Aim of the task
Would you repeat every line of the data exactly?

++++++++

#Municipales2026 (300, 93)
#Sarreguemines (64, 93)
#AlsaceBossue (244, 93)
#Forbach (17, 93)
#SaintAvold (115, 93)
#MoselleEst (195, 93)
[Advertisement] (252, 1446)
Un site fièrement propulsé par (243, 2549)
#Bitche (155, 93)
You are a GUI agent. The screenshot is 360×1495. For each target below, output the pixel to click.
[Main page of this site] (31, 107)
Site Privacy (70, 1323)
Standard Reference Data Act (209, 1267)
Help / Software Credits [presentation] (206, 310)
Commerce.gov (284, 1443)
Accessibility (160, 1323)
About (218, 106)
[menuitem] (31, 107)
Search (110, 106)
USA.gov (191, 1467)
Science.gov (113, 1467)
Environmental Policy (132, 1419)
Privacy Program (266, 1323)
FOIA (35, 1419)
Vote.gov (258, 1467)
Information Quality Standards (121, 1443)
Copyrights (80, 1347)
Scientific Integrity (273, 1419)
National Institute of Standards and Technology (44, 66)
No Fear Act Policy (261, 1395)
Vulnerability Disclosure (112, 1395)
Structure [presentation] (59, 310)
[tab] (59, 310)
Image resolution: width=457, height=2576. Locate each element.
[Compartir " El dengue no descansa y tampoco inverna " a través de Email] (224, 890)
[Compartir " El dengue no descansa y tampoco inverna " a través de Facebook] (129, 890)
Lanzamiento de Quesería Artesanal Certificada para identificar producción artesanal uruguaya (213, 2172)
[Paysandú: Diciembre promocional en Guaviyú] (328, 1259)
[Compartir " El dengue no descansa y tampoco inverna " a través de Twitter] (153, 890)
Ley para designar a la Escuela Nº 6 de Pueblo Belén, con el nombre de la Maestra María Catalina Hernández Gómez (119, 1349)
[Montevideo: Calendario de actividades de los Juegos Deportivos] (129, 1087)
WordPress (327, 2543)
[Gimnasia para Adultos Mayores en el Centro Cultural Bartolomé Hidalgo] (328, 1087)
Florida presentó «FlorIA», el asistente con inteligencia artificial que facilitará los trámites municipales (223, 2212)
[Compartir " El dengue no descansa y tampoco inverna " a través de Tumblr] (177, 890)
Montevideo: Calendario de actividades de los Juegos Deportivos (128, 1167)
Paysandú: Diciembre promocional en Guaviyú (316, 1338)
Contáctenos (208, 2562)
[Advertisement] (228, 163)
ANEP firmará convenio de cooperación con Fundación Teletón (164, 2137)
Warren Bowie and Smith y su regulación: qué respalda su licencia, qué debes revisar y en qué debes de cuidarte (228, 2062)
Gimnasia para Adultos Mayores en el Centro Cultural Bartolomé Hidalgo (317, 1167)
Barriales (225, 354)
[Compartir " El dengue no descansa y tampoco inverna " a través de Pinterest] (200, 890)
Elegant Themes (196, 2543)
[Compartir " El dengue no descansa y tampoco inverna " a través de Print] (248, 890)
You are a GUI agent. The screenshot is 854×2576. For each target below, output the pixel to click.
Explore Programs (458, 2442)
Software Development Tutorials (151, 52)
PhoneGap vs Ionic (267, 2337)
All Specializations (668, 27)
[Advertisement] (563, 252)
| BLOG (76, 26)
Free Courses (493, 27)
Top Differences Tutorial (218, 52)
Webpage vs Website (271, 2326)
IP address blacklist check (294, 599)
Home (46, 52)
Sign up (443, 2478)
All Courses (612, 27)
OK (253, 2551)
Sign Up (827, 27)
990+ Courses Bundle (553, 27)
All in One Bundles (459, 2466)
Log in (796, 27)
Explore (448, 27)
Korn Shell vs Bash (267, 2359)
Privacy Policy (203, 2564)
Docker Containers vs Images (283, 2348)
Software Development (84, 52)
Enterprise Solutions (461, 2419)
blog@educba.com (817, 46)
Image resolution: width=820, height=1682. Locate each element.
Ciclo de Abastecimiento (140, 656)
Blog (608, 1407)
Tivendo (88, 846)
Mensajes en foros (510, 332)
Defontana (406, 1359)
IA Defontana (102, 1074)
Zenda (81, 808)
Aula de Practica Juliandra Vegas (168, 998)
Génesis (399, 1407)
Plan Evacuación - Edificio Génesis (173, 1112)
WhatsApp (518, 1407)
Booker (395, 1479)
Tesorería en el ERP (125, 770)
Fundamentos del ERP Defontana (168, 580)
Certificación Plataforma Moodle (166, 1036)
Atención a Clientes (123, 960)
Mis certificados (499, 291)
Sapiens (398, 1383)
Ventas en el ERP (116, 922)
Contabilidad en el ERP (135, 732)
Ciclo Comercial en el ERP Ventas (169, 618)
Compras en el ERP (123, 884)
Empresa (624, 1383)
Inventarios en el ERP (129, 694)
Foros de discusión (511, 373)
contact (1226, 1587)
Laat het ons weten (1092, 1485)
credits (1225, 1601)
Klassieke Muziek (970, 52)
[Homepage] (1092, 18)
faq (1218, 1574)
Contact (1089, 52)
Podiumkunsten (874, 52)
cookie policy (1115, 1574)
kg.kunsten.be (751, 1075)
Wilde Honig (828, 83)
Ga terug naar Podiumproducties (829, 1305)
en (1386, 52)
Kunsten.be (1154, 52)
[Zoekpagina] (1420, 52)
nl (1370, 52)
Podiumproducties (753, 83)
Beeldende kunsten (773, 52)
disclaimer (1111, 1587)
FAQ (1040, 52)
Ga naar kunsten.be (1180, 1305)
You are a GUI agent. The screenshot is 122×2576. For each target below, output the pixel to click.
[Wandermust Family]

++++++++

Exercise response
#Municipales2026 (300, 93)
#Sarreguemines (64, 93)
#AlsaceBossue (244, 93)
#Forbach (17, 93)
#SaintAvold (115, 93)
#MoselleEst (195, 93)
[Advertisement] (252, 1446)
Un site fièrement propulsé par (243, 2549)
#Bitche (155, 93)
You are a GUI agent. The screenshot is 360×1495. For each target below, output the pixel to click.
[Main page of this site] (31, 107)
Site Privacy (70, 1323)
Standard Reference Data Act (209, 1267)
Help / Software Credits [presentation] (206, 310)
Commerce.gov (284, 1443)
Accessibility (160, 1323)
About (218, 106)
[menuitem] (31, 107)
Search (110, 106)
USA.gov (191, 1467)
Science.gov (113, 1467)
Environmental Policy (132, 1419)
Privacy Program (266, 1323)
FOIA (35, 1419)
Vote.gov (258, 1467)
Information Quality Standards (121, 1443)
Copyrights (80, 1347)
Scientific Integrity (273, 1419)
National Institute of Standards and Technology (44, 66)
No Fear Act Policy (261, 1395)
Vulnerability Disclosure (112, 1395)
Structure [presentation] (59, 310)
[tab] (59, 310)
Image resolution: width=457, height=2576. Locate each element.
[Compartir " El dengue no descansa y tampoco inverna " a través de Email] (224, 890)
[Compartir " El dengue no descansa y tampoco inverna " a través de Facebook] (129, 890)
Lanzamiento de Quesería Artesanal Certificada para identificar producción artesanal uruguaya (213, 2172)
[Paysandú: Diciembre promocional en Guaviyú] (328, 1259)
[Compartir " El dengue no descansa y tampoco inverna " a través de Twitter] (153, 890)
Ley para designar a la Escuela Nº 6 de Pueblo Belén, con el nombre de la Maestra María Catalina Hernández Gómez (119, 1349)
[Montevideo: Calendario de actividades de los Juegos Deportivos] (129, 1087)
WordPress (327, 2543)
[Gimnasia para Adultos Mayores en el Centro Cultural Bartolomé Hidalgo] (328, 1087)
Florida presentó «FlorIA», el asistente con inteligencia artificial que facilitará los trámites municipales (223, 2212)
[Compartir " El dengue no descansa y tampoco inverna " a través de Tumblr] (177, 890)
Montevideo: Calendario de actividades de los Juegos Deportivos (128, 1167)
Paysandú: Diciembre promocional en Guaviyú (316, 1338)
Contáctenos (208, 2562)
[Advertisement] (228, 163)
ANEP firmará convenio de cooperación con Fundación Teletón (164, 2137)
Warren Bowie and Smith y su regulación: qué respalda su licencia, qué debes revisar y en qué debes de cuidarte (228, 2062)
Gimnasia para Adultos Mayores en el Centro Cultural Bartolomé Hidalgo (317, 1167)
Barriales (225, 354)
[Compartir " El dengue no descansa y tampoco inverna " a través de Pinterest] (200, 890)
Elegant Themes (196, 2543)
[Compartir " El dengue no descansa y tampoco inverna " a través de Print] (248, 890)
You are a GUI agent. The screenshot is 854×2576. For each target below, output the pixel to click.
Explore Programs (458, 2442)
Software Development Tutorials (151, 52)
PhoneGap vs Ionic (267, 2337)
All Specializations (668, 27)
[Advertisement] (563, 252)
| BLOG (76, 26)
Free Courses (493, 27)
Top Differences Tutorial (218, 52)
Webpage vs Website (271, 2326)
IP address blacklist check (294, 599)
Home (46, 52)
Sign up (443, 2478)
All Courses (612, 27)
OK (253, 2551)
Sign Up (827, 27)
990+ Courses Bundle (553, 27)
All in One Bundles (459, 2466)
Log in (796, 27)
Explore (448, 27)
Korn Shell vs Bash (267, 2359)
Privacy Policy (203, 2564)
Docker Containers vs Images (283, 2348)
Software Development (84, 52)
Enterprise Solutions (461, 2419)
blog@educba.com (817, 46)
Image resolution: width=820, height=1682. Locate each element.
Ciclo de Abastecimiento (140, 656)
Blog (608, 1407)
Tivendo (88, 846)
Mensajes en foros (510, 332)
Defontana (406, 1359)
IA Defontana (102, 1074)
Zenda (81, 808)
Aula de Practica Juliandra Vegas (168, 998)
Génesis (399, 1407)
Plan Evacuación - Edificio Génesis (173, 1112)
WhatsApp (518, 1407)
Booker (395, 1479)
Tesorería en el ERP (125, 770)
Fundamentos del ERP Defontana (168, 580)
Certificación Plataforma Moodle (166, 1036)
Atención a Clientes (123, 960)
Mis certificados (499, 291)
Sapiens (398, 1383)
Ventas en el ERP (116, 922)
Contabilidad en el ERP (135, 732)
Ciclo Comercial en el ERP Ventas (169, 618)
Compras en el ERP (123, 884)
Empresa (624, 1383)
Inventarios en el ERP (129, 694)
Foros de discusión (511, 373)
contact (1226, 1587)
Laat het ons weten (1092, 1485)
credits (1225, 1601)
Klassieke Muziek (970, 52)
[Homepage] (1092, 18)
faq (1218, 1574)
Contact (1089, 52)
Podiumkunsten (874, 52)
cookie policy (1115, 1574)
kg.kunsten.be (751, 1075)
Wilde Honig (828, 83)
Ga terug naar Podiumproducties (829, 1305)
en (1386, 52)
Kunsten.be (1154, 52)
[Zoekpagina] (1420, 52)
nl (1370, 52)
Podiumproducties (753, 83)
Beeldende kunsten (773, 52)
disclaimer (1111, 1587)
FAQ (1040, 52)
Ga naar kunsten.be (1180, 1305)
You are a GUI agent. The screenshot is 122×2576. For each target below, output the pixel to click.
[Wandermust Family]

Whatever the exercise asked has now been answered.